The sanctions also target Russia’s National Wealth Fund and the Ministry of Finance, and officials said it was clear from the beginning of the Ukraine invasion that Russian President Vladimir Putin was planning to use Central Bank assets to mitigate any sanctions.

“Today’s announcement that prohibit transactions with the Central Bank of Russia in the National Wealth Fund will significantly hinder their ability to do that, and inhibit their access to hundreds of billions of dollars in assets from our actions alone, they will not be able to access assets that are either in United States are in U.S. dollars,” officials told reporters.

“This fund and its leadership are symbols of deep seated rushing corruption and influence peddling globally … and it’s known to be intimately connected to kleptocracy at the highest levels of the Russian government,” an official added.

“Our strategy — to put it simply — is to make sure that the Russian economy goes backwards, as long as President Putin decides to go forward with his invasion of Ukraine,” a senior administration official said.

Officials explained the sanctions — a major step for the Biden administration — were announced over the weekend when it became clear it was necessary to move before the markets opened Monday.

“We learned over the course of the weekend from our allies and partners was the Russian Central Bank was attempting to move assets and there would be a great deal of assets starting on Monday morning from institutions around the world. So, we took these that we’re taking these actions in a way that they will be effective immediately,” an official said.

Officials said the “actions represent the most significant actions the U.S. Treasury has taken against an economy of this size, and assets of this size,” noting the Russian Central Bank is many times larger than Iran’s or Venezuela’s.

Officials wouldn’t specify how much of the $630 billion “rainy day fund” would be affected, but noted the U.S. knows that the Russian Central Bank has its assets diversified around the world.

“What we’ve done today is not only preventing them from using those dollars in the United States, but preventing them from being able to use those dollars in other places like Europe or Japan to defend their currency and prop up their institutions.
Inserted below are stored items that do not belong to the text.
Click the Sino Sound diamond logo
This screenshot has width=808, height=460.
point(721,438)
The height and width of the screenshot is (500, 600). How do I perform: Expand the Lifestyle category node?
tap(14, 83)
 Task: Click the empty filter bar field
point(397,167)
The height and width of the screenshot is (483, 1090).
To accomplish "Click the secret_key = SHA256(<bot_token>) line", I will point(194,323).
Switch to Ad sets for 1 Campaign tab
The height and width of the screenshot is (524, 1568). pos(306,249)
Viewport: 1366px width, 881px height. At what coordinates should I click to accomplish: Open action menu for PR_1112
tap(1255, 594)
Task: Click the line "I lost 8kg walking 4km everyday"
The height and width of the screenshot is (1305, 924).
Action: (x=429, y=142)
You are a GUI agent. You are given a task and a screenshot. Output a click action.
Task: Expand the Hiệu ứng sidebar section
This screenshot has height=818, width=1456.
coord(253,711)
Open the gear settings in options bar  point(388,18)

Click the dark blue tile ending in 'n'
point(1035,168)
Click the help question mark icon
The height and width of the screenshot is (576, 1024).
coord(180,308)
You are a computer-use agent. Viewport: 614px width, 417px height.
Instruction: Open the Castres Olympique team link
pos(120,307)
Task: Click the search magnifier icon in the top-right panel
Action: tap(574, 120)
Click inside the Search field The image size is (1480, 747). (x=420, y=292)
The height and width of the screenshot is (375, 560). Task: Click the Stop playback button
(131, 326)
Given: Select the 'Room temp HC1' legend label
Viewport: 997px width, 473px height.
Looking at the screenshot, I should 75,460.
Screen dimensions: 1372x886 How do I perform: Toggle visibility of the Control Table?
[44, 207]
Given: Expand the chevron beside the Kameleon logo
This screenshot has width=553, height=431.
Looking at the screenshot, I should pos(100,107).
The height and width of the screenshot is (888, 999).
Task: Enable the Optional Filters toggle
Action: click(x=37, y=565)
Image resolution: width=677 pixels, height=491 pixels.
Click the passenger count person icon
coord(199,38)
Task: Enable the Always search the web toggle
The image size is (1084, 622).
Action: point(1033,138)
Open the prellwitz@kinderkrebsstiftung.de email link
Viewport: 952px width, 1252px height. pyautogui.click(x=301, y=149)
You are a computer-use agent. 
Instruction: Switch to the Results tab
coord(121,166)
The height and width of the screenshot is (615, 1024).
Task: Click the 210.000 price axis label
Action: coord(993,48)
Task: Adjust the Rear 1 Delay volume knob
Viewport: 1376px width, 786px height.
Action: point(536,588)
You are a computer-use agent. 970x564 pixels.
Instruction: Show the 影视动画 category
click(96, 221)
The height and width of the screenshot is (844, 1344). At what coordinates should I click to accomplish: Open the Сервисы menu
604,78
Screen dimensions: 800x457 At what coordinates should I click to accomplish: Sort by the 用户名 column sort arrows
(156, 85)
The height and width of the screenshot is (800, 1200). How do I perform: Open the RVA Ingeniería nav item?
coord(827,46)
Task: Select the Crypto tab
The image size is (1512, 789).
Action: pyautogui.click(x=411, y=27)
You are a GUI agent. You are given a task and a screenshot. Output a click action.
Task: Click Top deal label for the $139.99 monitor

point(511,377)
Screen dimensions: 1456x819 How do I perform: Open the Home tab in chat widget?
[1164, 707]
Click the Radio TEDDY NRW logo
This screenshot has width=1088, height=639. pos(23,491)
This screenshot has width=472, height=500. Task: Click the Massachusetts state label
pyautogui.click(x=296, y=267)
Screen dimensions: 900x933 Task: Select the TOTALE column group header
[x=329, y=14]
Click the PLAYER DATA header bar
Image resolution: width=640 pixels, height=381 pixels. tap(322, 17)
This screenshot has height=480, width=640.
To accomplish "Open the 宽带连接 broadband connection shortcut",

And our – our goal was to make sure that not only would they not have access to dollars, but also not have access to other currencies,” an official said.

On the energy front, officials said they have multiple interests in keeping energy out of the sanctions packages for now: “A — because we want to support the global economic recovery, but B — because we don’t want prices to spike for the benefit of President Putin as a major energy exporter.”

Officials said over the long term, the U.S. and allies will look to degrade Russia’s capacity to be a leading energy supplier, perhaps working to keep it from developing energy technologies.